Miloš Raičković (1956, Serbia/USA) is a composer and conductor. He studied composition with Vasilije Mokranjac, Olivier Messiaen and David Del Tredici; and conducting with Borislav Pašćan, Pierre Dervaux, and Herbert Blomstedt.  He studied at the University of Belgrade and University of Hawaii. Raičković holds a Ph. D. from The City University of New York, and has taught in the U.S. and Japan.
He has lived in Belgrade, Paris, Los Angeles, Honolulu, Hiroshima and New York, where he now resides. While in Belgrade, Miloš Raičković was among the founders of the Ensemble for Different New Music (1977), and the Borislav Pašćan Youth Philharmonic (1977). Raičković’s music has been performed in Europe, the U.S. and Japan.

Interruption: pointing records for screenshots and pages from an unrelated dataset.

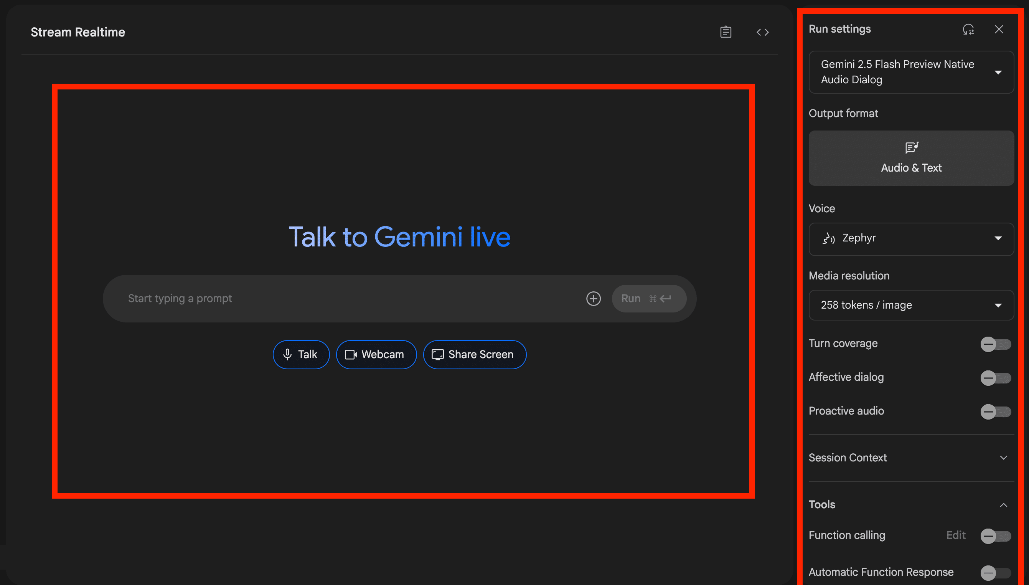
Task: Expand the Session Context section
Action: click(911, 458)
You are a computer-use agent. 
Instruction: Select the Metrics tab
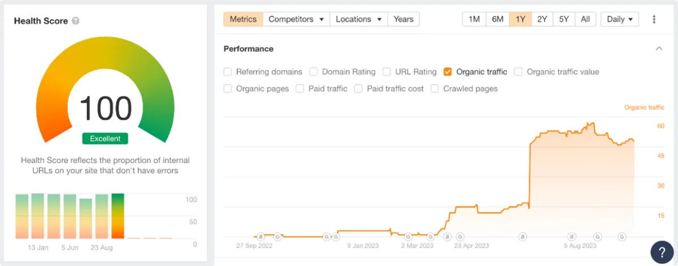(x=243, y=19)
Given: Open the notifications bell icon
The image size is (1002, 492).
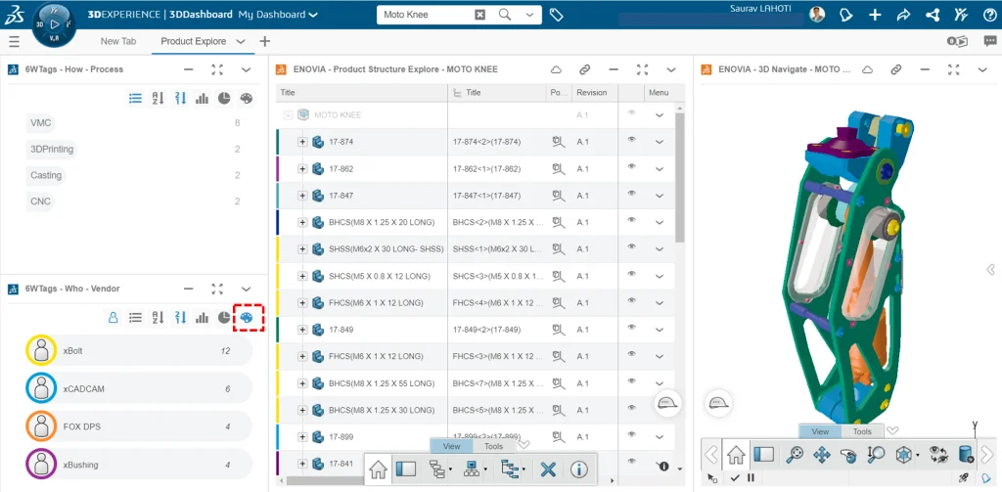Looking at the screenshot, I should [847, 15].
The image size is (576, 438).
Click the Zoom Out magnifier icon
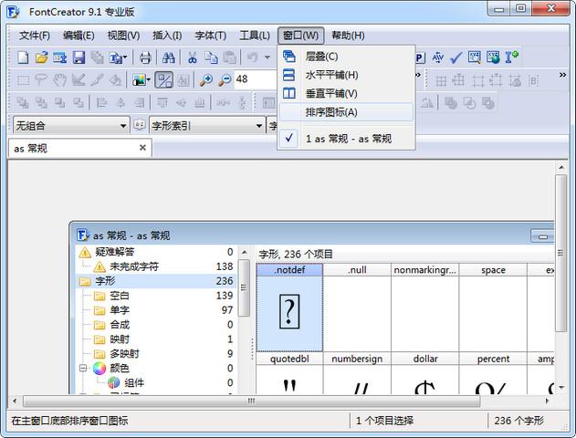[x=224, y=79]
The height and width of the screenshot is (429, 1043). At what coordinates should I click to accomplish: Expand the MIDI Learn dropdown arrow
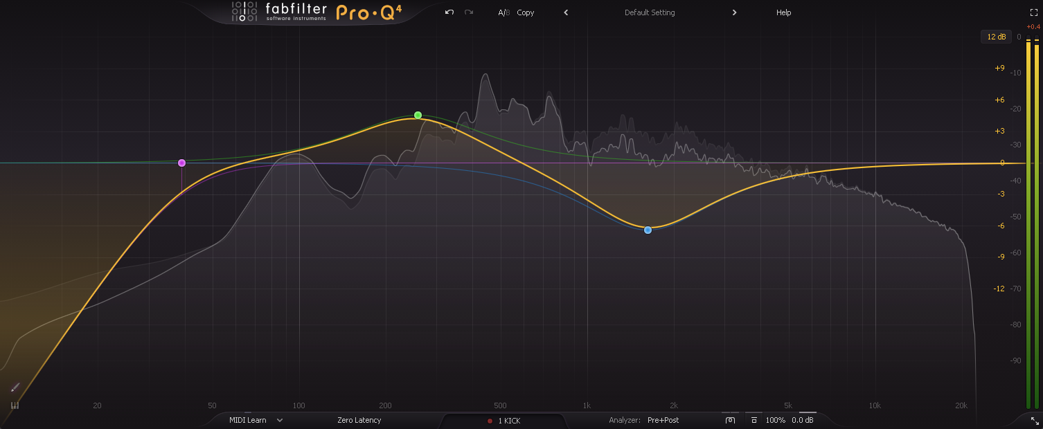[x=280, y=420]
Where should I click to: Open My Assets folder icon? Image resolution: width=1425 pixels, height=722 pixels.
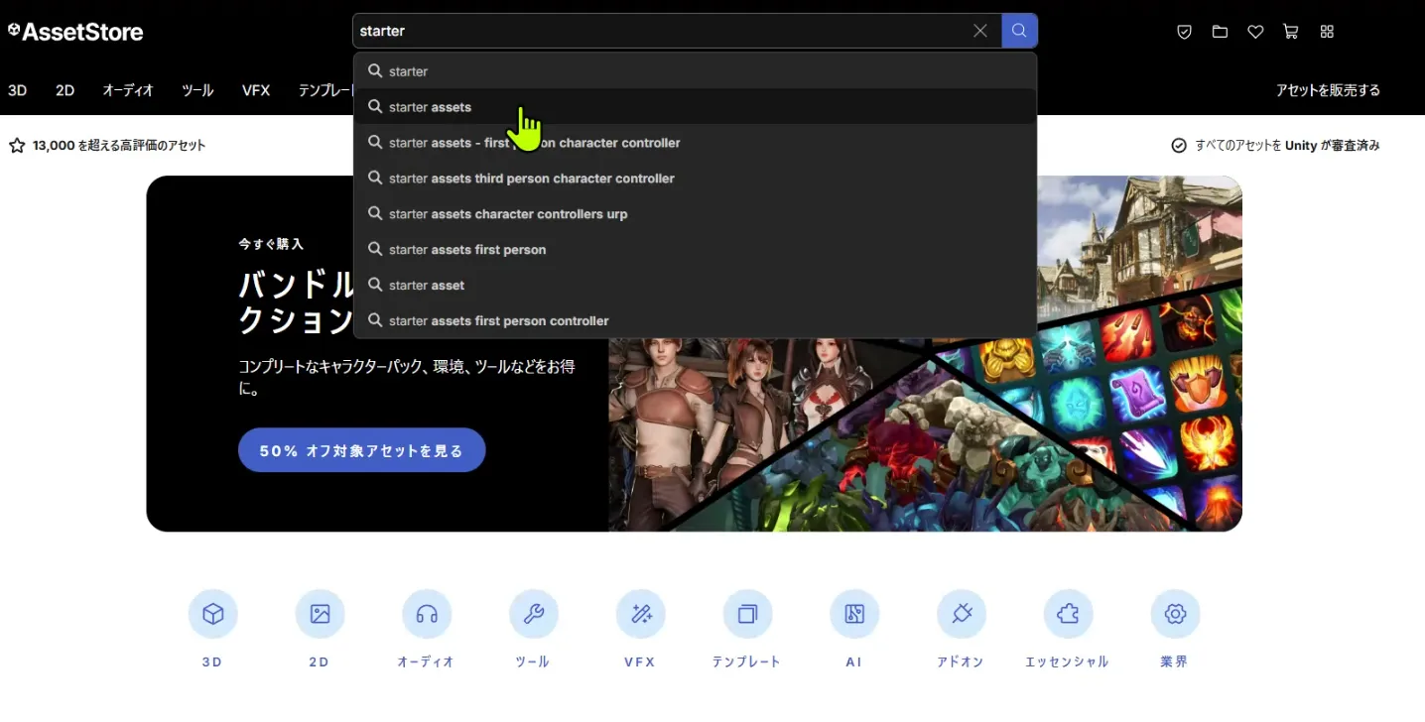tap(1220, 32)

His music is released on CDs New Classicism (Mode Records), B-A-G-D-A-D, and Far Away (Albany Records). The critic Mark Swed describes Raičković’s music as “a unique postmodern response to both minimalism and multiculturalism.”

Waiting for C-A-G-E (2012) is a piano piece written for the publication New Unknown Music: Essays in Honour of Nikša Gligo (Zagreb: DAF, 2012). The book is published in celebration of the 65th birthday of Nikša Gligo, musicologist and the former artistic director of the Music Biennale Zagreb. During the 1970s and 80s, Gligo was supportive of my career, and has helped organize concerts of the Belgrade-based Ensemble for Different New Music in Zagreb.
Waiting for C-A-G-E comprises a musical motive built on the notes-letters of the composer John Cage’s last name. In my only conversation with Cage, one evening in New York, while walking together after a concert, the main subject was our common friend, Nikša Gligo. This year, 100 years after Cage’s birth, this coincidence seemed to be significant. The piece ends with 65 notes, permutations of C, A, G, E.
Waiting for C-A-G-E received its world premiere in Berlin by Margaret Leng Tan, and a Belgrade premiere by Nada Kolundžija.